Suppose, hypothetically that I have a star schema in a data warehouse setting. There is one VERY, VERY long fact table (think billions to trillions of rows) and several low cardinality dimension tables (think 100 dimension tables). Each fact table foreign key that points to a dimension table primary key is bitmap indexed. Each dimension table primary key is also bitmap indexed. This is all for fast joins. All pretty standard.
Suppose that the data warehouse is starting to show performance degradation. The time it takes to return results from a bitmapped join is getting worse the longer the fact table gets. The business requirement is that the fact table keeps growing (we can not move data older than a year off to archival storage)
I'm thinking of the following solutions:
- Hash partition the fact table, but this just holds off the inevitable growth issue temporarily.
- Database partition the physical star schema database as multiple schemas/databases. 1..N fact tables and their dimension copies, each holding data assigned to them via a hash(1..N) function that is executed in a separate ETL staging database to determine which database/schema the fact row (resulting from the ETL process) will go into. If any dimension changes, replicate the change to the other databases corresponding dimension. Again, this will not work as a permanent solution.
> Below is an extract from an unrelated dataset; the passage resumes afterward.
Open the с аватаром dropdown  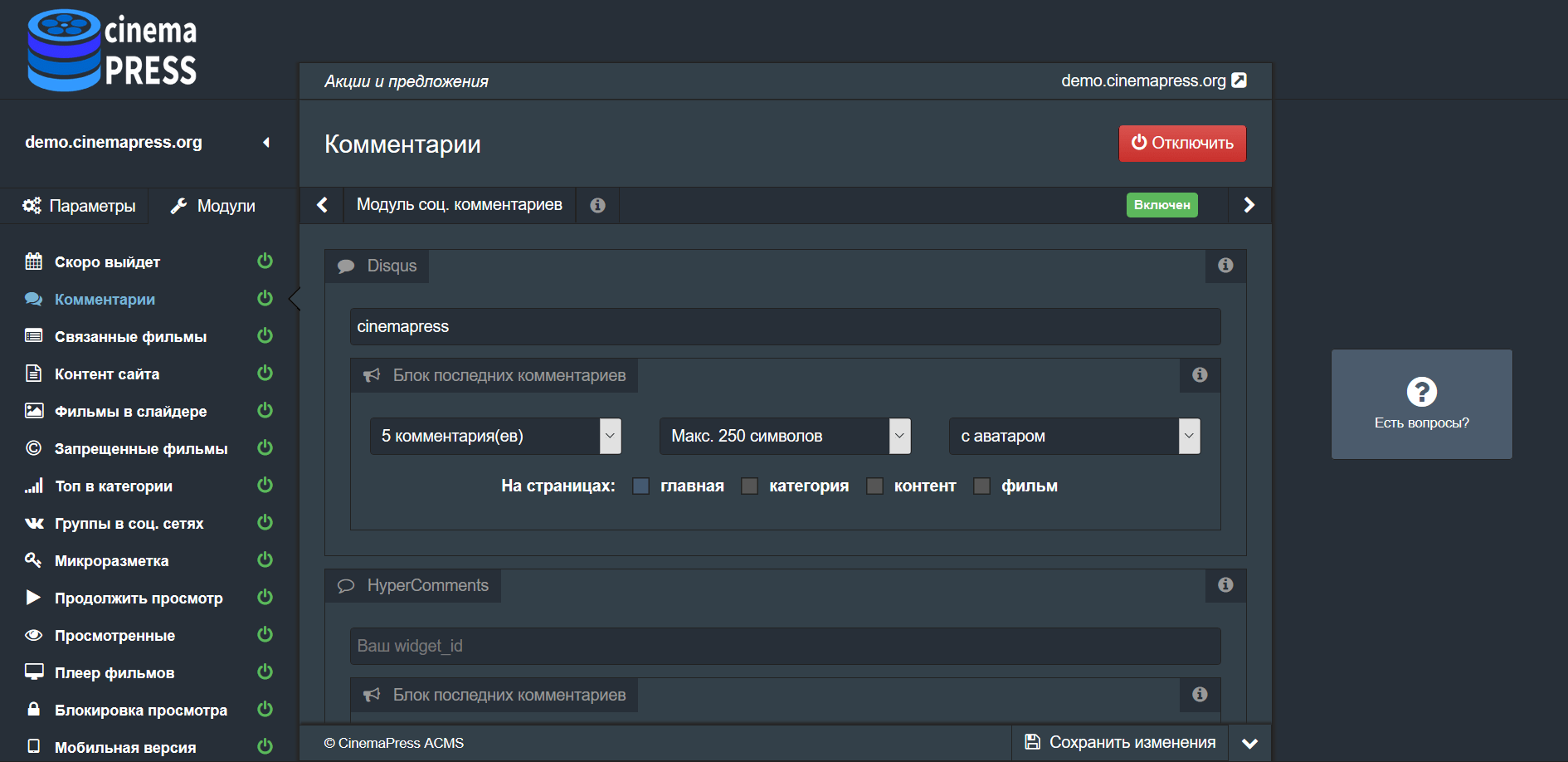click(1074, 436)
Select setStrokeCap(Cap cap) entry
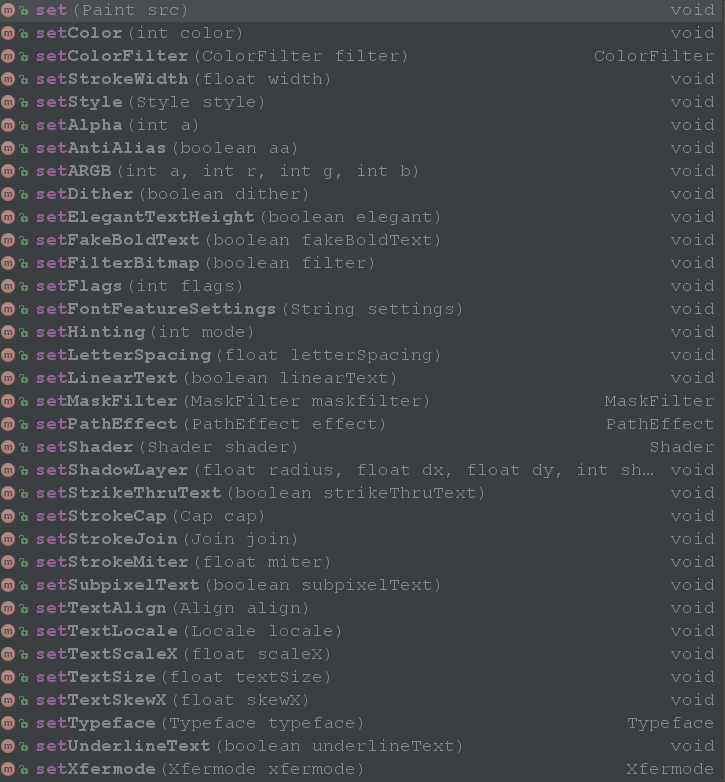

- Collapse the dimensions and store all dimension values directly in the fact table. Then, import the fact table to HBASE on Hadoop. You get a massive HBASE table, key value store that has no dimension tables. I would do this because joins are cost prohibitative in HBASE (so no fact to dimension joins, just enforce dimension values on the dimension columns).
Has anyone ever done this before?
Does anyone have any tips for solution #3?
Is the HBASE solution optimal as far as scaling up with fast reads?
As far as writes, I don't care for fast writes as they would be done off hours as batch processes.
If anyone has chosen solution 1 or 2, has anyone used a consistent hashing algorithm (to avoid remapping as in a plain old hash if more partitions, hash keys are created dynamically)? Dynamic growth in the number of partitions without a full remap is probably not an option (I haven't seen it done in practice as far as partitioned tables are concerned) so it just seems to me that any partition solution would lead to scaling problems.
Any thoughts, advice and experience with moving a giant fact table with many dimensions (a traditional DW star schema) to an HBASE giant dimensionless table?
Related question:
How do aggregate data collections that traditionally reside in materialized views (or alternately as separate fact tables linked to the same dimensions as the most granular fact table -- i.e. hourly/daily/weekly/monthly where the base fact table is hourly) in a data warehouse map across to HBASE?
My thoughts are that since there are no materialized views in HBASE, the aggregate data collections are stored as HBASE tables that get updated/inserted into any time there are changes to the most granular, lowest level fact table.
Any thoughts on aggregate tables in HBASE? Has anyone used Hive scripts to essentially mimic the behavior of materialized views in updating aggregate column data in secondary HBASE tables that have aggregate data stored in them (i.e. daily_aggregates_fact_table, weekly_aggregates_fact_table, monthly_aggregates_fact_table) on a change to the most granular fact table?